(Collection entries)
————

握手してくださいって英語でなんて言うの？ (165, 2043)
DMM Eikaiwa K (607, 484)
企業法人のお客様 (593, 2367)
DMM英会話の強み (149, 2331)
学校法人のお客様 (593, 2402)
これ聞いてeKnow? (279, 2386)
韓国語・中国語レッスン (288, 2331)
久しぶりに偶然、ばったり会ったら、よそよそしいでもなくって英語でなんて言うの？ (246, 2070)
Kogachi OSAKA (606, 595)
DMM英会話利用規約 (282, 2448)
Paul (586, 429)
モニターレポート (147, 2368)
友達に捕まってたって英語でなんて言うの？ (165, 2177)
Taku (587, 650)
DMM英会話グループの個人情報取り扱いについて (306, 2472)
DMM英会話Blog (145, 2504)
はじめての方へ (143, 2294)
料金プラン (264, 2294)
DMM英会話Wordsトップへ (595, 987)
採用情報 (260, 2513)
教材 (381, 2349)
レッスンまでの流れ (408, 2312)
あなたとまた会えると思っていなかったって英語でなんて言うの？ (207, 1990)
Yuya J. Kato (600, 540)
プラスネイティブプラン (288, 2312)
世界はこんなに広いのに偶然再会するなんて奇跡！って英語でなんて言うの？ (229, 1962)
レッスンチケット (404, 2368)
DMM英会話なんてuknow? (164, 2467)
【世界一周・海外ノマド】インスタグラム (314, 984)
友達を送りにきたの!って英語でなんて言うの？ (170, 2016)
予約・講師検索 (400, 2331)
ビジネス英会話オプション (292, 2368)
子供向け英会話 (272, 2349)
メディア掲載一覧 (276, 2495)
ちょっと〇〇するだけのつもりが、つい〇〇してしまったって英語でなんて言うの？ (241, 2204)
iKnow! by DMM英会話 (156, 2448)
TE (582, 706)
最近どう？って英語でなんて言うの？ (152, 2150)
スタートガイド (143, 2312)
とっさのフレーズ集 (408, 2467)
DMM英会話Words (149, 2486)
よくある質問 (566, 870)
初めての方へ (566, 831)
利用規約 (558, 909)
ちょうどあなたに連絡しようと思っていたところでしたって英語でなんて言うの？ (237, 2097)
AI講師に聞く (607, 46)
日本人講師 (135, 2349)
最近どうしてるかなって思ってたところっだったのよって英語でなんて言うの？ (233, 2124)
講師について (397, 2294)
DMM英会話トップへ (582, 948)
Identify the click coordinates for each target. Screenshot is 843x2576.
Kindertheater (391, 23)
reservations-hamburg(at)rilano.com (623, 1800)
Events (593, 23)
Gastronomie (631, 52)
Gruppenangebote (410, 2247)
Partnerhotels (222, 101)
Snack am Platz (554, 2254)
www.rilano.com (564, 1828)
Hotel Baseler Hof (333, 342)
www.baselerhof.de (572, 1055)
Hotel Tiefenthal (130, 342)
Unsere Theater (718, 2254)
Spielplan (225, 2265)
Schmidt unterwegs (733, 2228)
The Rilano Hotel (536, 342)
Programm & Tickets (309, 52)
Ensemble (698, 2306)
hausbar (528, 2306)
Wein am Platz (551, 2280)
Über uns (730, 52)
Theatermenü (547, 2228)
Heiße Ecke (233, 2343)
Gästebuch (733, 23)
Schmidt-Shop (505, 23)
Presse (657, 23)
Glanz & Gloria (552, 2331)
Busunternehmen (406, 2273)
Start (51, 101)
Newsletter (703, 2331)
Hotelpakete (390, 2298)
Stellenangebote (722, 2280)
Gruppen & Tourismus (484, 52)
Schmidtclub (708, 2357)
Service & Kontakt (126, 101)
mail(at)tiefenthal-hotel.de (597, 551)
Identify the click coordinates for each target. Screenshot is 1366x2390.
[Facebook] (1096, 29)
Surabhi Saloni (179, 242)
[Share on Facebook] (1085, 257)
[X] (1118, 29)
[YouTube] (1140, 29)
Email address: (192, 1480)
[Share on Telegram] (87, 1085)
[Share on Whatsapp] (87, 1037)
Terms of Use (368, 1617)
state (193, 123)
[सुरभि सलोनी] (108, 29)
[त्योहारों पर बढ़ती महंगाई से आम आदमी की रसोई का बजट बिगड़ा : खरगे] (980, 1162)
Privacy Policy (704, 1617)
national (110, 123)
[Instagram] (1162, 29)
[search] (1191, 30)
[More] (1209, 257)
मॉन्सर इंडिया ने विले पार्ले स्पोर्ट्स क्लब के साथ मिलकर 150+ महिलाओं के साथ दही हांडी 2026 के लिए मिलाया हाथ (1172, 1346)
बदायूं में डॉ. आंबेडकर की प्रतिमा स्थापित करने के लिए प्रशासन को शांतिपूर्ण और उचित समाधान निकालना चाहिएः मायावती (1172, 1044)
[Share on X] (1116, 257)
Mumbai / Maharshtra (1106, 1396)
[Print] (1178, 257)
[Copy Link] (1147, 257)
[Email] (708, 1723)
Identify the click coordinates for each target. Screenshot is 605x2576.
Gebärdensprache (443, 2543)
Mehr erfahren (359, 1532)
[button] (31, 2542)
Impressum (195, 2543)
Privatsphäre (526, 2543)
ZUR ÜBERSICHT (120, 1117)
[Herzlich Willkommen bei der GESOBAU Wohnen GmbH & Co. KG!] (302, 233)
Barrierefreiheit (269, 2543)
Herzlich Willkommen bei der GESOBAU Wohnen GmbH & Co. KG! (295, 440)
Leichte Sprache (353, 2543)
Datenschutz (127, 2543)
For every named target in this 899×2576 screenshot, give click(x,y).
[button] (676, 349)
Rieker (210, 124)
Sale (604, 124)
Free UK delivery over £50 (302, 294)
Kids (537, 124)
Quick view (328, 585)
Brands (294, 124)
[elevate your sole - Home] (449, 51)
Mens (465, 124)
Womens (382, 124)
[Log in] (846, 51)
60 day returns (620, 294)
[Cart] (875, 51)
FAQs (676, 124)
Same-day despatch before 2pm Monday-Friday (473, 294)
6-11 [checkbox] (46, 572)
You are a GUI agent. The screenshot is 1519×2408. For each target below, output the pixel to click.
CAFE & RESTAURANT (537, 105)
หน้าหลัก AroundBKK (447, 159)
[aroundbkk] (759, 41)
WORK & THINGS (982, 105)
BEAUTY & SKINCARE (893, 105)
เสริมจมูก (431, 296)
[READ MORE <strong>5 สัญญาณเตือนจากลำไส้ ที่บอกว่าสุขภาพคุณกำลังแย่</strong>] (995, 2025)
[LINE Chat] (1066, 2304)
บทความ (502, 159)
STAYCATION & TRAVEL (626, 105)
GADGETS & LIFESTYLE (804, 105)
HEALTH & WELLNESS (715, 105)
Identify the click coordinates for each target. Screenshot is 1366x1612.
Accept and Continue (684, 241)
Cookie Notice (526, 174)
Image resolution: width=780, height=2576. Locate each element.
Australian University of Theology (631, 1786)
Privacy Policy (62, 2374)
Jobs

————

A word-for-word copy of the lines above from the one with "学校法人のお客様 (593, 2402)" through the one with "子供向け英会話 (272, 2349)", inclusive, is the only output wanted.

**Answer space**:
学校法人のお客様 (593, 2402)
これ聞いてeKnow? (279, 2386)
韓国語・中国語レッスン (288, 2331)
久しぶりに偶然、ばったり会ったら、よそよそしいでもなくって英語でなんて言うの？ (246, 2070)
Kogachi OSAKA (606, 595)
DMM英会話利用規約 (282, 2448)
Paul (586, 429)
モニターレポート (147, 2368)
友達に捕まってたって英語でなんて言うの？ (165, 2177)
Taku (587, 650)
DMM英会話グループの個人情報取り扱いについて (306, 2472)
DMM英会話Blog (145, 2504)
はじめての方へ (143, 2294)
料金プラン (264, 2294)
DMM英会話Wordsトップへ (595, 987)
採用情報 (260, 2513)
教材 (381, 2349)
レッスンまでの流れ (408, 2312)
あなたとまた会えると思っていなかったって英語でなんて言うの？ (207, 1990)
Yuya J. Kato (600, 540)
プラスネイティブプラン (288, 2312)
世界はこんなに広いのに偶然再会するなんて奇跡！って英語でなんて言うの？ (229, 1962)
レッスンチケット (404, 2368)
DMM英会話なんてuknow? (164, 2467)
【世界一周・海外ノマド】インスタグラム (314, 984)
友達を送りにきたの!って英語でなんて言うの？ (170, 2016)
予約・講師検索 (400, 2331)
ビジネス英会話オプション (292, 2368)
子供向け英会話 (272, 2349)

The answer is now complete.